From: Robert Wohlhueter (bobwohlhueter_at_earthlink.net)
Date: Wed Nov 27 2013 - 09:12:57 CST

John, Josh,

Thanks, all, for your tips. It appears to be almost certainly a cuda
problem. As cuda test, I simply used namd (specifically
NAMD_CVS-2013-07-06_Linux-x86_64-multicore-CUDA/namd2; which worked
before my upgrade to Ubuntu 13.10.) Sourceforge has a utility
"cuda-memtest", which, however, encountered fatal errors on compilation
(function parameter count mismatch. I'll deal with that later. Do any
of you have suggestions as to alternative cuda-tests?)

A couple OpenGL programs seem to work fine on my machine.

The output from `ldd`with vmd (the vmd_LINUXAMD64 binary) is also copied
below; there were no indications of missing libs, and several of
obvious, satisfied references to relevant cuda and GL libs. Do either of
you see anything pathological in that output?
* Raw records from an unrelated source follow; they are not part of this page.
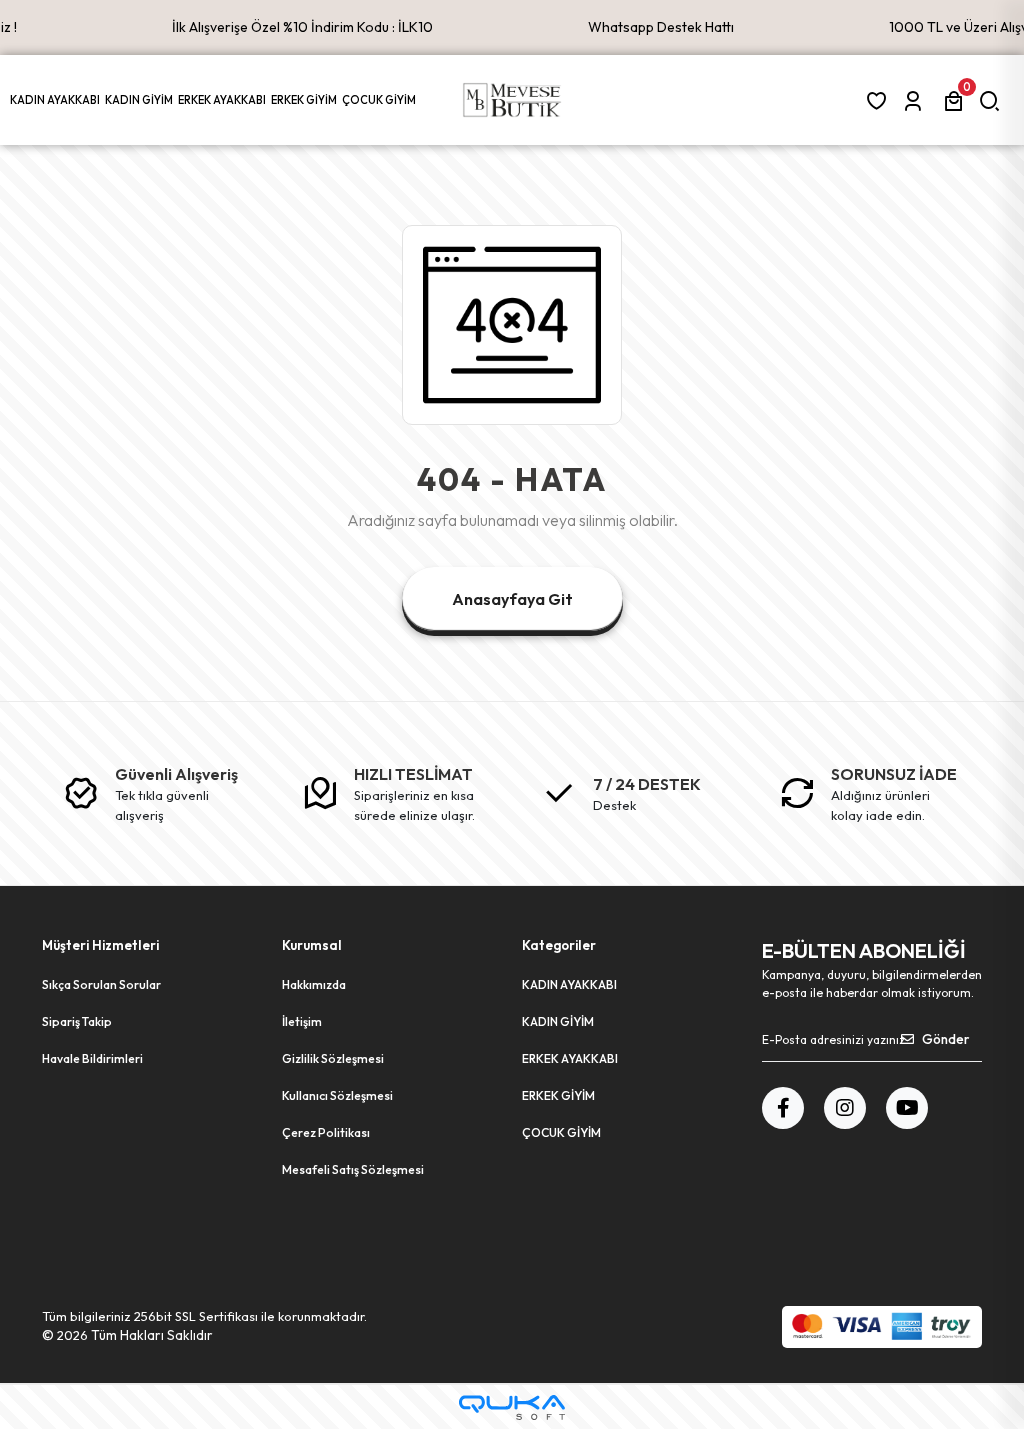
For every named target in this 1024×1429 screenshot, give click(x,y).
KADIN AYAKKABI (569, 984)
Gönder (945, 1039)
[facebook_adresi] (783, 1108)
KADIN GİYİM (558, 1021)
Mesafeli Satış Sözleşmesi (353, 1169)
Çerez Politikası (326, 1132)
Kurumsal (312, 945)
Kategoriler (559, 945)
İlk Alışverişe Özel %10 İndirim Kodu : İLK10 (302, 27)
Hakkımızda (314, 984)
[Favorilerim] (880, 100)
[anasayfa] (511, 100)
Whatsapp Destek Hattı (661, 27)
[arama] (993, 100)
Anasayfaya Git (512, 599)
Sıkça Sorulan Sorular (101, 984)
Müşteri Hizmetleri (100, 945)
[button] (57, 100)
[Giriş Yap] (916, 100)
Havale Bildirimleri (92, 1058)
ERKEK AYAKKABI (570, 1058)
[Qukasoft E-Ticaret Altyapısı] (512, 1407)
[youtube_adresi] (907, 1108)
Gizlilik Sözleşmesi (333, 1058)
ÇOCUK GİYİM (561, 1132)
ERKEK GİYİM (558, 1095)
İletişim (302, 1021)
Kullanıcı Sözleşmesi (337, 1095)
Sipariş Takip (77, 1021)
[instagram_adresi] (845, 1108)
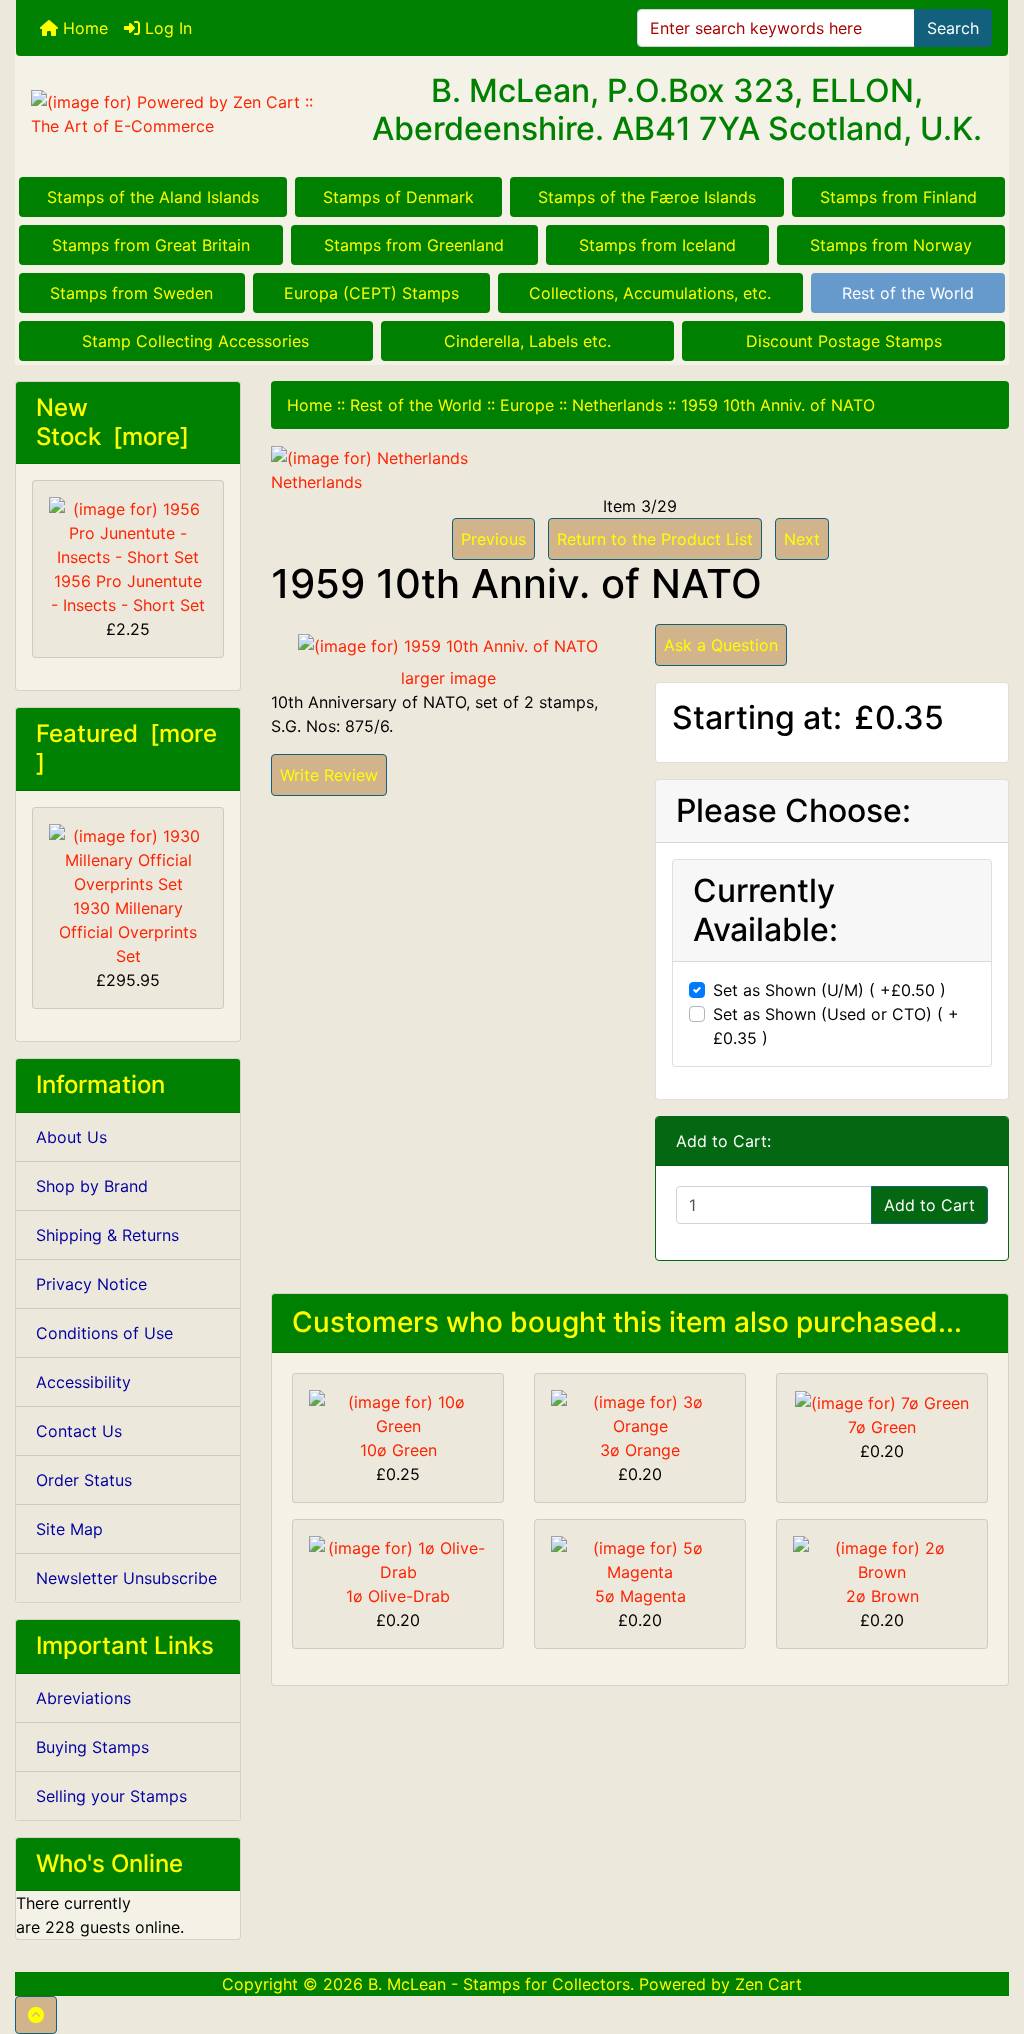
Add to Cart (929, 1205)
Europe (527, 405)
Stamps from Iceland (657, 245)
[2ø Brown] (882, 1558)
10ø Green (398, 1450)
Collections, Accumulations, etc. (650, 293)
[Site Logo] (181, 114)
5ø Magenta (640, 1596)
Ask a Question (721, 645)
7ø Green (882, 1427)
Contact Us (79, 1431)
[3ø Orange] (640, 1412)
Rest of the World (908, 293)
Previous (493, 539)
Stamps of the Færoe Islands (647, 197)
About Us (71, 1137)
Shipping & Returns (107, 1235)
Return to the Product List (655, 539)
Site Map (69, 1529)
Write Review (329, 775)
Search (953, 28)
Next (802, 539)
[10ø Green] (398, 1412)
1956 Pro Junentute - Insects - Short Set (128, 593)
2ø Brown (882, 1596)
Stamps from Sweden (131, 293)
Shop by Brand (92, 1186)
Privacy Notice (91, 1284)
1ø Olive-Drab (398, 1596)
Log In (166, 28)
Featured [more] (126, 748)
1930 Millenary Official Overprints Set (128, 932)
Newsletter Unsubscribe (126, 1578)
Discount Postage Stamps (844, 341)
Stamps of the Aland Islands (153, 197)
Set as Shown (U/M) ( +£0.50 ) (829, 990)
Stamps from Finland (898, 197)
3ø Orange (640, 1450)
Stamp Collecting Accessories (195, 341)
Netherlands (617, 405)
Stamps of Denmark (398, 197)
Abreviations (83, 1698)
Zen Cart (768, 1984)
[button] (36, 2015)
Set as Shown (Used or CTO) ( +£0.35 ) (836, 1026)
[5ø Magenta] (640, 1558)
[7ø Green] (882, 1402)
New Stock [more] (112, 422)
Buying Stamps (92, 1747)
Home (83, 28)
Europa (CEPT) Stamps (371, 293)
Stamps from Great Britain (151, 245)
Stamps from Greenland (414, 245)
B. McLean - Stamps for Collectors (499, 1984)
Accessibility (83, 1382)
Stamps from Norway (891, 245)
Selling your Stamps (111, 1796)
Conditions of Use (104, 1333)
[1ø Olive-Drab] (398, 1558)
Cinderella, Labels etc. (527, 341)
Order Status (84, 1480)
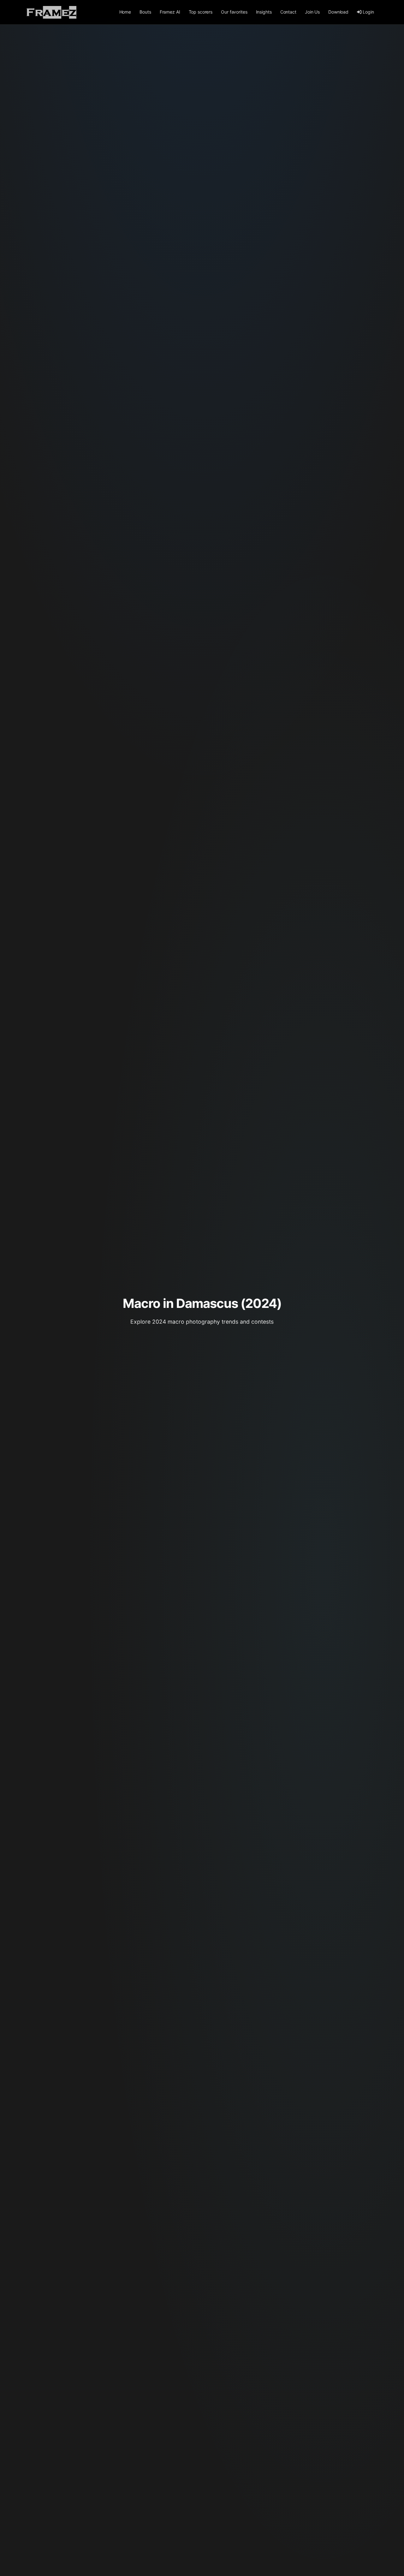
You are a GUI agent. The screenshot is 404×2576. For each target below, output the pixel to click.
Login (368, 12)
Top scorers (200, 12)
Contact (288, 12)
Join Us (312, 12)
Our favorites (234, 12)
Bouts (145, 12)
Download (338, 12)
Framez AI (170, 12)
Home (125, 12)
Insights (264, 12)
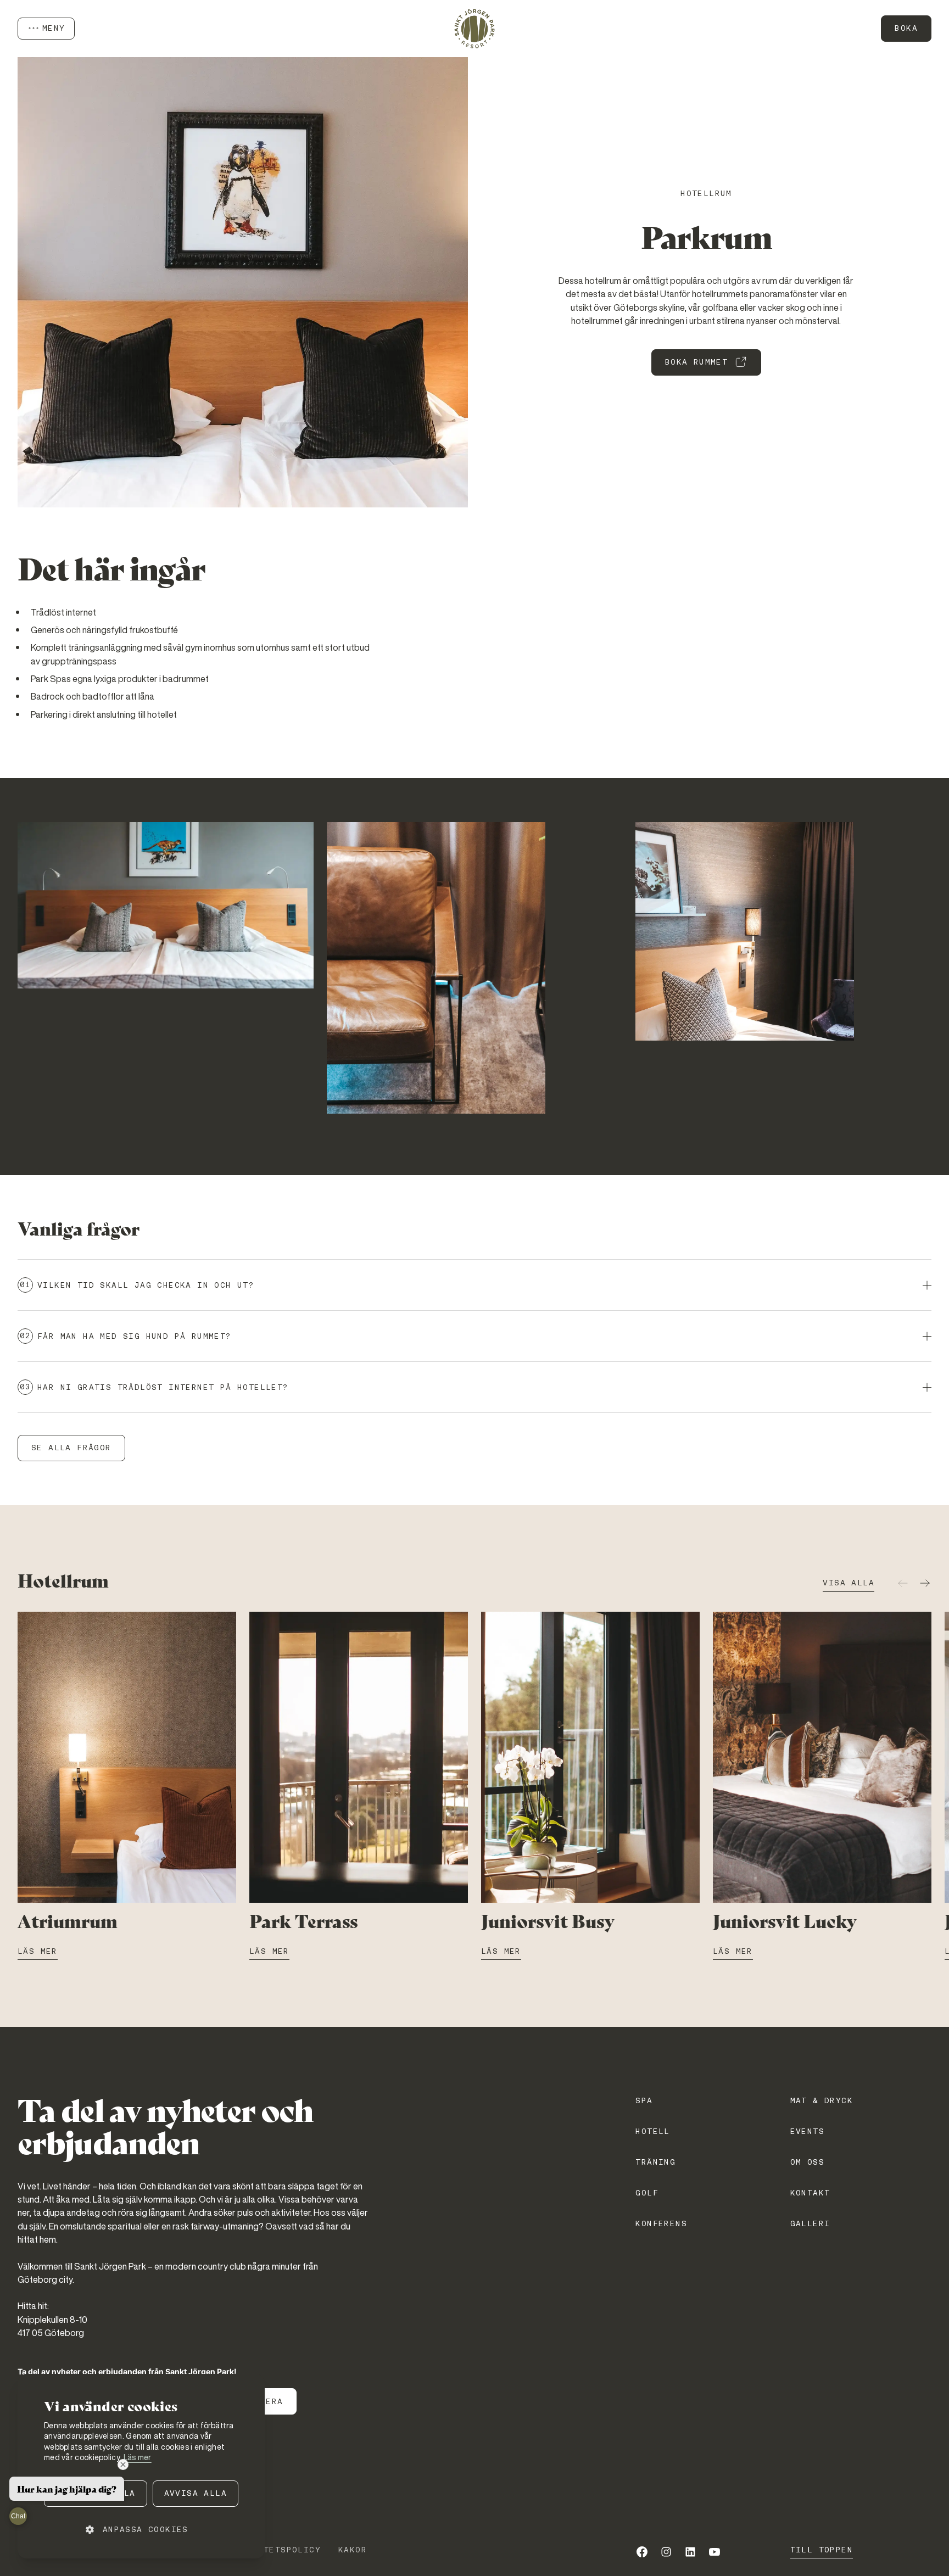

Worst of all is the result of running namd (also copied below). After
the "CharmLB>" message, nothing more was output (after running
overnight), but with all 4 cpus running continuously at 100%! `ps -ef |
grep namd` shows one process for charmrun and four for
NAMD_CVS-2013-07-06_Linux-x86_64-multicore-CUDA/namd2.

As to cuda software, the most I can tell you is that I have installed
essentially all the nvidia-cuda packages that show up in a Synaptic
search for "cuda".

Bob W.

bobw_at_winter-linux: ...vmd/test_cuda [4]> charmrun
/usr/local/lib/namd/NAMD_CVS-2013-07-06_Linux-x86_64-multicore-CUDA/namd2 ++local
+idlepoll +p4 ./2htq_box.config | tee 2htq_box.log
charmrun
/usr/local/lib/namd/NAMD_CVS-2013-07-06_Linux-x86_64-multicore-CUDA/namd2 ++local
+idlepoll +p4 ./2htq_box.config
tee 2htq_box.log
Charmrun> started all node programs in 0.448 seconds.
Converse/Charm++ Commit ID: v6.5.1-rc2-2-g1bd45bf
CharmLB> Load balancer assumes all CPUs are same.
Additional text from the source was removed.